Dua bulan telah berlalu
semester 1 kelas XI. Dan hari ini adalah hari ulang tahun ibu. Sepulang sekolah
aku membeli kue untuk ibuku nanti malam. Tapi sayang sekali malam ini ibu tidak
pulang ke rumah. Awalnya kami berpikir ibu menginap di rumah seseorang , dan berharap
besok pulang, tetapi hasinya tidak ada, seminggu, 2 minggu, tiga minggu, ibu
tak pulang lagi. Ku tanya orang-orang dimana ibu kerja. Tak satupun mereka yang
tahu.
Dengan keadaan seperti ini,
terpaksa ku sudahi sekolahku, karena aku harus menanggung 3 nyawa sekaligus.
Aku pun bekerja sebagai buruh kasar pabrik yang gajinya tidak seberapa.
Mengetahui keadaanku, Sahabatku Hatisuci dan Ponselwan datang kerumahku.
“Kok berhenti ton?” tanya Ponselwan di
sela keheningan yang terjadi saat itu.
“Hh?
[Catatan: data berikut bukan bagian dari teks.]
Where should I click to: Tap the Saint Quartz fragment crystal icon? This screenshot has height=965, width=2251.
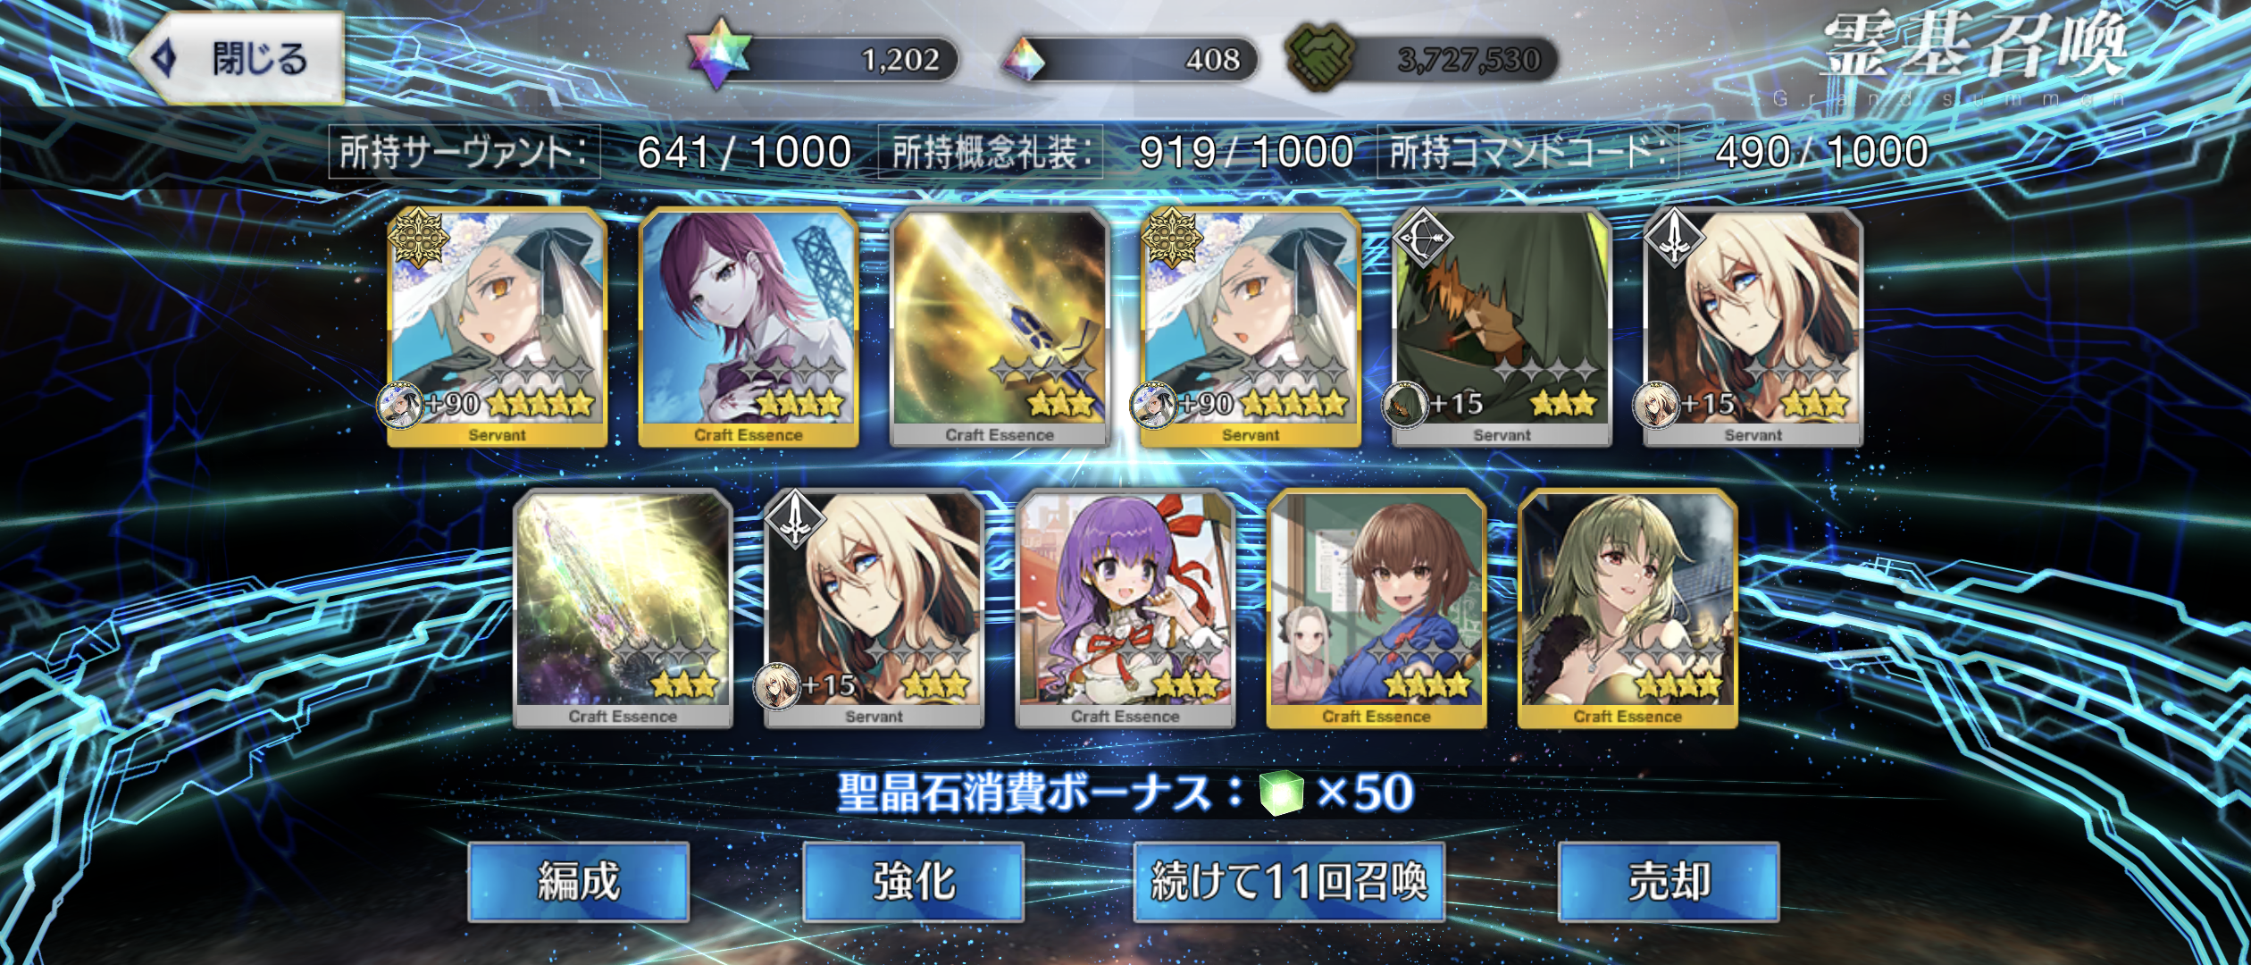point(1023,60)
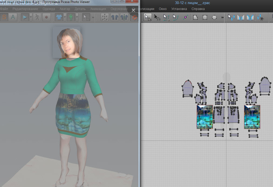Choose the Segment Sewing tool
Image resolution: width=273 pixels, height=187 pixels.
pos(241,17)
Berhenti?”
“Kenapa ton?” timpal Hatisuci kembali.
“Berhenti apa?”
“Sudahlah Ton, tidak usah berlagak bodoh.
Aku kenal kau dari kelas satu kau itu pintar.” Jawab Ponselwan
“hhhhh…” aku menghela nafas dan menatap
mereka, apakah mereka tidak merasakan apa yang kurasakan? Apakah mereka anggap
aku bisa sekolah makan tanpa kerja? Lama kami tak berbicara
“Kami tahu Ton masalahmu. Dan selagi kita
berusaha Tuhan pasti beri jalan keluar.”
Kembali Hatisuci memecah keheningan
“Iya.., tapi kalian tidak rasakan apa
yang ku rasakan. Tidakkah kalian melihat jika aku tidak kerja aku makan dari
mana? Kalian pikir aku bisa sekolah tanpa uang? Kalian memang enak, tinggal
minta sama orangtua berapa pun pasti di kasih… Aku….??” Balas ku.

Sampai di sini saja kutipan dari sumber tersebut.